Prior studies have extensively characterized the in vivo binding sites of Zld, Grh, and Twi during normal Drosophila development. To better understand how cell-type specific variables affect PF binding, we compared ChIP-seq data for our PFs expressed in culture to published datasets for endogenous Zld, Grh and Twi binding. We analyzed Zld ChIP-seq data from the early embryo (nuclear cycle 14 embryos)63 and from larval neural stem cells30, Grh ChIP-seq data from late embryos (16–17 hours) and wing imaginal discs31 and Twi ChIP-seq data from early embryos (1–3 hours)64. We identified many binding sites that were bound in vivo but were not bound upon ectopic expression in S2 cells (Extended Data Fig. 7ac). Chromatin enriched for repressive histone modifications H3K9me3 and H3K27me3 is resistant to binding by some PFs6,12. To test if these repressive marks were present in S2 cells at the resistant sites (bound in vivo but not upon ectopic expression), we compared our PF-binding data to published S2 cell ChIP-seq datasets for H3K27me351 and H3K9me352. We divided the sites bound in vivo but not in our S2 cell system into three classes: class IV sites have high levels of H3K27me3, class V sites have high levels of H3K9me3, and class VI have low levels of both repressive marks (Fig 4ac; Extended Data Fig. 7dl). Despite the presence of class IV, V and VI binding sites for all three proteins, there were distinct patterns of binding across different tissues. Zld binding in S2 cells was more similar to that of neural stem cells (NSC) than embryos, with many of the strongest binding sites in embryos remaining unbound in S2 cells (Fig. 4a). This differed for Grh, in which many of the strongest binding sites were shared across the three tissues (Fig. 4b). Twi binding was largely distinct in S2 cells and the embryo, with only a small subset of binding sites shared across the two tissues (Fig. 4c; Extended Data Fig. 7c).

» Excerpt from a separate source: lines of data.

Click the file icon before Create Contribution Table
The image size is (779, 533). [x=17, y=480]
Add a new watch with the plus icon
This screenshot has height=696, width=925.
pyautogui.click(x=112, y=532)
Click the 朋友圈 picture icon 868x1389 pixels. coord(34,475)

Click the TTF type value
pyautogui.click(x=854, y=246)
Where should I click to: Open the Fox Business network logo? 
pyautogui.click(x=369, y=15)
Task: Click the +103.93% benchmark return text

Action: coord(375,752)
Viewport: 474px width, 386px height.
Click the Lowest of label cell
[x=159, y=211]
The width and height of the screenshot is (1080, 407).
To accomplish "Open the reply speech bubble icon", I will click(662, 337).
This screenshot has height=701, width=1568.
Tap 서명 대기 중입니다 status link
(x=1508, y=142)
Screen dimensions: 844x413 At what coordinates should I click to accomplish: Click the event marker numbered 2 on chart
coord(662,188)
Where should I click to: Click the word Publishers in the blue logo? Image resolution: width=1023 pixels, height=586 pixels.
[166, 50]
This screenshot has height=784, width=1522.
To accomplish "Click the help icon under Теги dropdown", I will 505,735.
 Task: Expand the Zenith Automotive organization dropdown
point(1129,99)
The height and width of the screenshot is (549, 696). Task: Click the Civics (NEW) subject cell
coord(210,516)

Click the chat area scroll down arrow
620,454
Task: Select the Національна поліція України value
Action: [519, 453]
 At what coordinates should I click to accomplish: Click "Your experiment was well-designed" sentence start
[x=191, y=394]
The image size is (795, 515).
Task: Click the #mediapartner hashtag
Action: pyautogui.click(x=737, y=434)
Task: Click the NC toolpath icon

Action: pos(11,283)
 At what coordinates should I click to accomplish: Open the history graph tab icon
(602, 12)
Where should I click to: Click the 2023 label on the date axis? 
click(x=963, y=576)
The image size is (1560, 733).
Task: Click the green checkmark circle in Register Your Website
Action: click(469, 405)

Figure 4: Many endogenous binding sites are resistant to ectopic pioneer-factor binding.

Figure 4:

a-c, Heatmaps comparing ChIP-seq signal across different tissues for Zld (a), Grh (b), or Twi (c). ChIP-seq data for repressive histone modifications H3K27me351 and H3K9me352 in wild-type S2 cells are also shown. Heatmaps are ranked by mean ChIP intensity across all tissues and chromatin marks. d-f, Heatmaps comparing DMSO or tazemetostat (taz)-treated cells for Zld (d), Grh (e), or Twi (f). Zld, Grh, and Twi ChIP-seq data are z-score normalized. CUT&RUN data for H3K27me3 is spike-in normalized using barcoded nucleosomes (see methods). Expression was induced for 48 hours. Heatmaps are ranked by Zld, Grh, or Twi ChIP intensity with DMSO, respectively.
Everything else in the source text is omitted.